Hope College’s NEA Big Read Lakeshore’s November programming will be headlined by an event with Nathaniel Philbrick, author of the program’s 2020 selection, “In the Heart of the Sea.”
The event will take place on Monday, Nov. 9, 2020, at 7 p.m. and will be hosted by Dr. Fred Johnson, associate professor of history at Hope College. Due to COVID-19, this event will be hosted virtually. More information can be found on bigreadlakeshore.com.
Nathaniel Philbrick will discuss his books, specifically “In the Heart of the Sea,” as well as his writing process, passion for “Moby Dick,” and reflections on issues of race in Nantucket and the whaling world. He will also explore the question “Where are we now in 2020?” from his perspective as a historian and author.

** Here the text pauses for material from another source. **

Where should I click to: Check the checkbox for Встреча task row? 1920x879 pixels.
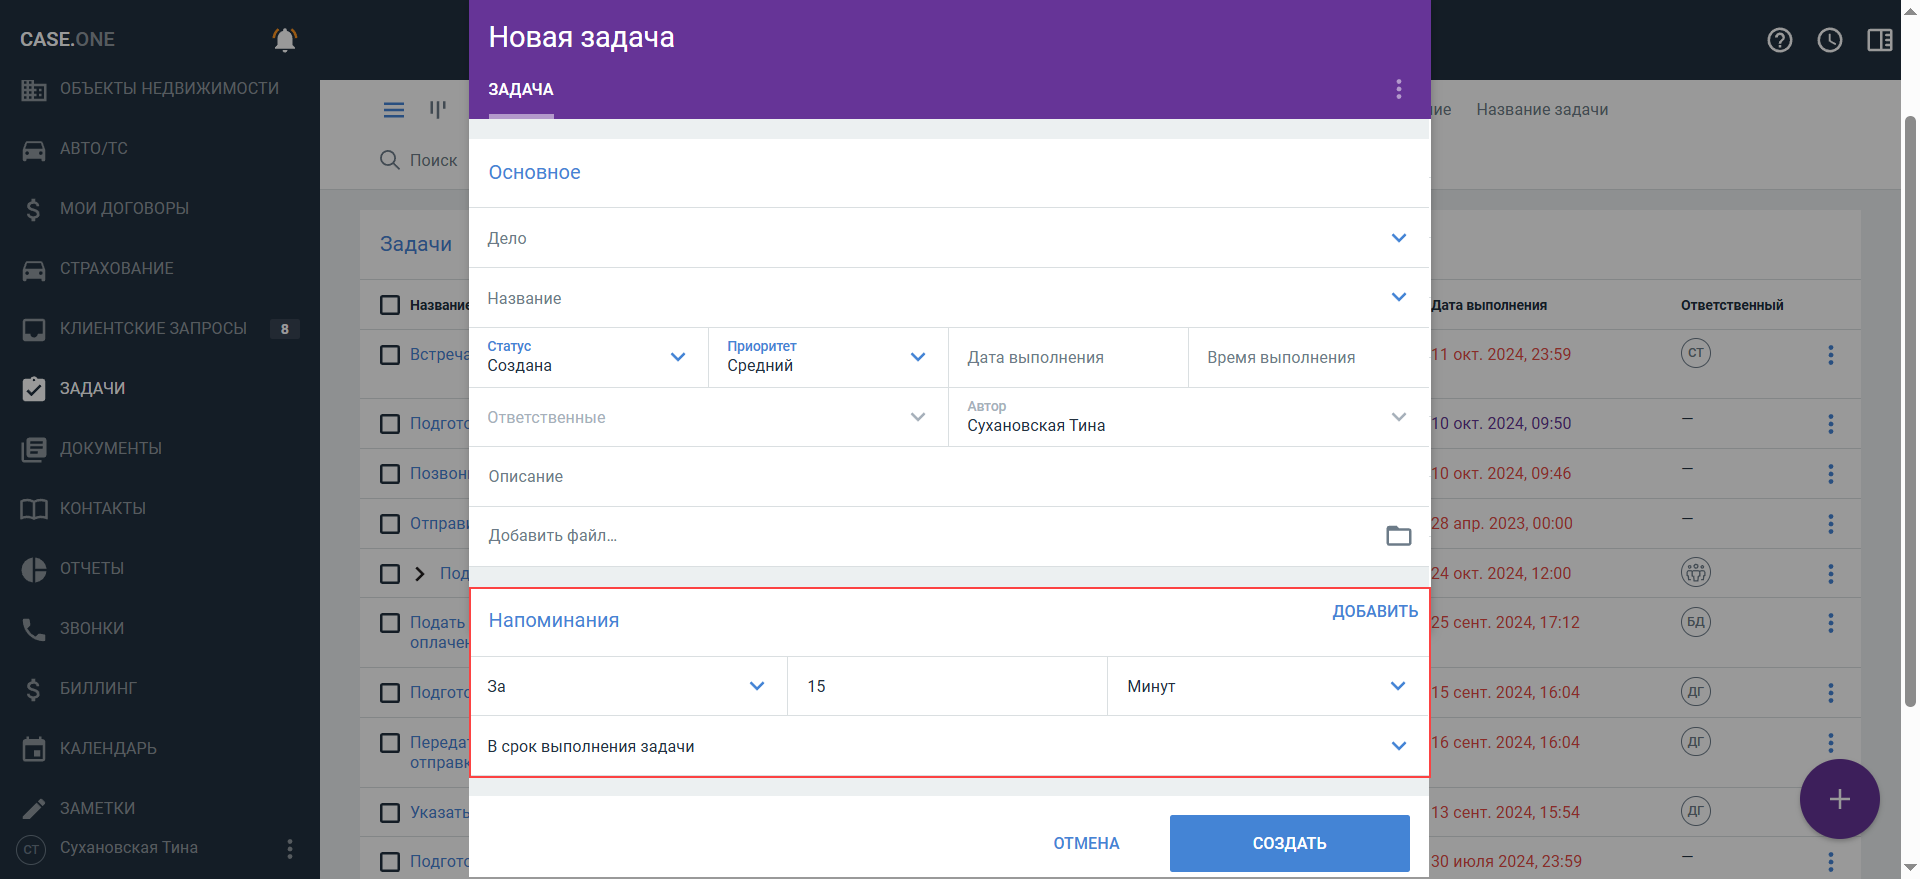[x=390, y=355]

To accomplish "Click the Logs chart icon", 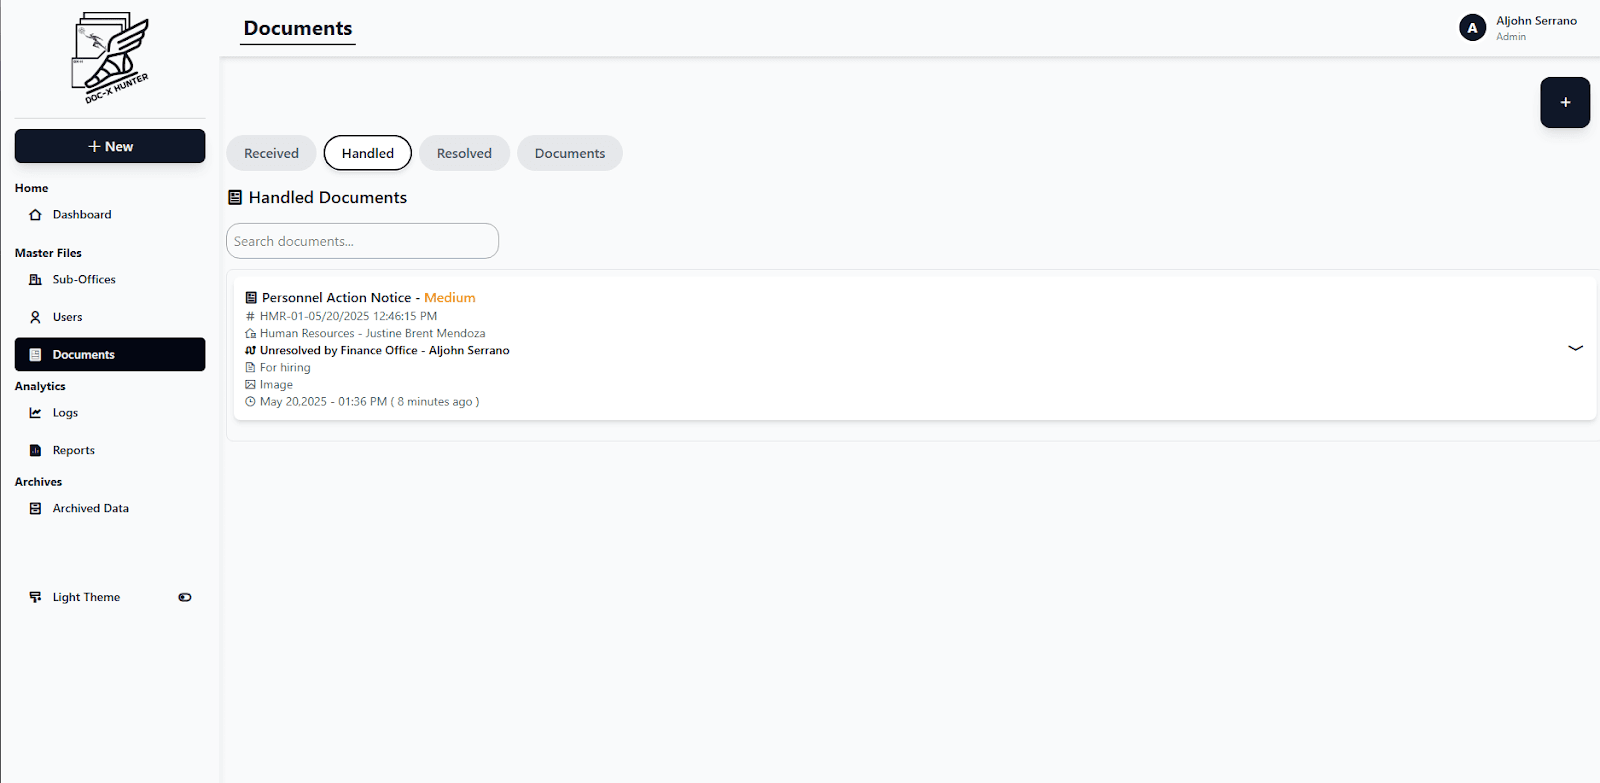I will [x=35, y=413].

Philbrick was born in Boston, Massachusetts, and grew up in Pittsburgh, Pennsylvania, where he attended Linden Elementary School and Taylor Allderdice High School. He earned a BA in English from Brown University and an MA in American literature from Duke University, where he was a James B. Duke Fellow. He was Brown University’s first Intercollegiate All-American sailor in 1978, the same year he won the Sunfish North Americans in Barrington, Rhode Island. After working as an editor at Sailing World magazine, he wrote and edited several books about sailing, including “The Passionate Sailor,” “Second Wind” and “Yachting: A Parody.”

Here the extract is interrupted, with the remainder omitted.